Home • Zopfiella pleuropora IMI 148365 v1.0
Drawing of Zopfiella by Rabenhorst L & Grunow A. [Image Source: Dr. L. Rabenhorst's Kryptogamen-Flora von Deutschland, Oesterreich und der Schweiz
Drawing of Zopfiella by Rabenhorst L & Grunow A. [Image Source: Dr. L. Rabenhorst's Kryptogamen-Flora von Deutschland, Oesterreich und der Schweiz (1884) page 46. Biodiversity heritage library https://www.biodiversitylibrary.org/bibliography/1356]

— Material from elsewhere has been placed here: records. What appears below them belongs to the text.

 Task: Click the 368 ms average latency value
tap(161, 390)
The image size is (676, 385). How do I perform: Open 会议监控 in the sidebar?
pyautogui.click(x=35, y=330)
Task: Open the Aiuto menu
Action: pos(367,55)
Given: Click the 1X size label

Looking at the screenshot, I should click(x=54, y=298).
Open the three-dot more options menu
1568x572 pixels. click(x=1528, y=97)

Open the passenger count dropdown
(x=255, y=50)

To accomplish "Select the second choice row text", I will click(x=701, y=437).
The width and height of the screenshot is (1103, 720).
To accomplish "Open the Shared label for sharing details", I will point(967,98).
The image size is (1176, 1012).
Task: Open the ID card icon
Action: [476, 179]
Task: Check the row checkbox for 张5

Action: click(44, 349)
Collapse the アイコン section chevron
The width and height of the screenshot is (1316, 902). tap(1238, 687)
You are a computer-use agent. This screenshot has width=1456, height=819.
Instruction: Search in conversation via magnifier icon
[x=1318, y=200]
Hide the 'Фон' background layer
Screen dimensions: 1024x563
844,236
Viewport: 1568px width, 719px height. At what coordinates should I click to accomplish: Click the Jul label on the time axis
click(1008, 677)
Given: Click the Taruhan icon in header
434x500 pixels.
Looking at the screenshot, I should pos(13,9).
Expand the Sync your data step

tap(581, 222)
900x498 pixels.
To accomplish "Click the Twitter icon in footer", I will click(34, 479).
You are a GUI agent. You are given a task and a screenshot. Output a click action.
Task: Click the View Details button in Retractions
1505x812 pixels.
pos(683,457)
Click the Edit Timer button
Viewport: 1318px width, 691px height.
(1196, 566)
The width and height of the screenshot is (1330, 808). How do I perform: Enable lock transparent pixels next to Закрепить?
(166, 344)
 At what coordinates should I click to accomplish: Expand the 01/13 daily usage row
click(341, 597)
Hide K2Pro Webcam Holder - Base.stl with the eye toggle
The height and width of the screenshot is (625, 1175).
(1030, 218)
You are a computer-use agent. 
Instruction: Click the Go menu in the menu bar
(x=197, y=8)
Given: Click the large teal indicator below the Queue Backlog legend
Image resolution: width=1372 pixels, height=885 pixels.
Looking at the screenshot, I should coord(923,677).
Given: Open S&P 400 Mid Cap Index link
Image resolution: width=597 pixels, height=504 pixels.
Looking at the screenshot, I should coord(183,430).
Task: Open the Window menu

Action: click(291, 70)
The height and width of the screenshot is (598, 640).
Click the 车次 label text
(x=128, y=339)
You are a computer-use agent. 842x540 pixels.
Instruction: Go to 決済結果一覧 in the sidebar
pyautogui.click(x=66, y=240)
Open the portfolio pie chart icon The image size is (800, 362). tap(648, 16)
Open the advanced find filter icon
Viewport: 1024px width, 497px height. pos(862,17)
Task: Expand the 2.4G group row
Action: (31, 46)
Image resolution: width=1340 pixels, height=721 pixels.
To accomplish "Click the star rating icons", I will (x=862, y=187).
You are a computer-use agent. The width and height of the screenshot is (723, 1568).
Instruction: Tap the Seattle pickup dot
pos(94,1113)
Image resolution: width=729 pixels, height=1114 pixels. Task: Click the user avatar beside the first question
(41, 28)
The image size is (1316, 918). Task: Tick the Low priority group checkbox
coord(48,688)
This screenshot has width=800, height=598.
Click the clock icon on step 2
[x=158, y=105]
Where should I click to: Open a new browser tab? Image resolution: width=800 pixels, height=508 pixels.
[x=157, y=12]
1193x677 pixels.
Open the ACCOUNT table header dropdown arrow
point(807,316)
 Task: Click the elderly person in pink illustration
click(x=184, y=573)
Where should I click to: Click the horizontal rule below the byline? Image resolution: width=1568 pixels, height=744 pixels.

CSP 2019 Proposal "Comparative genomics and association mapping in Sordariales: insights into functional diversity in Neurospora and its relatives" aims to investigate the genomic bases of fungal thermophily and thermotolerance, biomass-degradation, and fungal-bacterial interactions. Sequencing multiple populations and species of Sordariales will enable comparative analysis across an order of biomass-degrading fungi frequently encountered in soil, compost and herbivore dung, and encompassing one of the few groups of thermophilic fungi.

Zopfiella pleuropora IMI 148365

Fungal strain IMI 141365 of Zopfiella pleuropora was isolated from a dusky-footed woodrat (Neotoma fuscipes) dung, near the Crystal Springs Reservoir, in the South of San Francisco, California. Zopfiella macrospora is homothallic and belongs to Sordariales. The genus is named after German mycologist Friedrich Zopf. The species name describes the position of the germ pore of the ascospores (in Greek, “pleura”= side, “poros”= pore). The species was originally described in 1971 by Malloch and Cain [1].

Reference

  1. Malloch, D., & Cain, R. F. (1971). New cleistothecial Sordariaceae and a new family, Coniochaetaceae. Canadian Journal of Botany, 49(6), 869-880.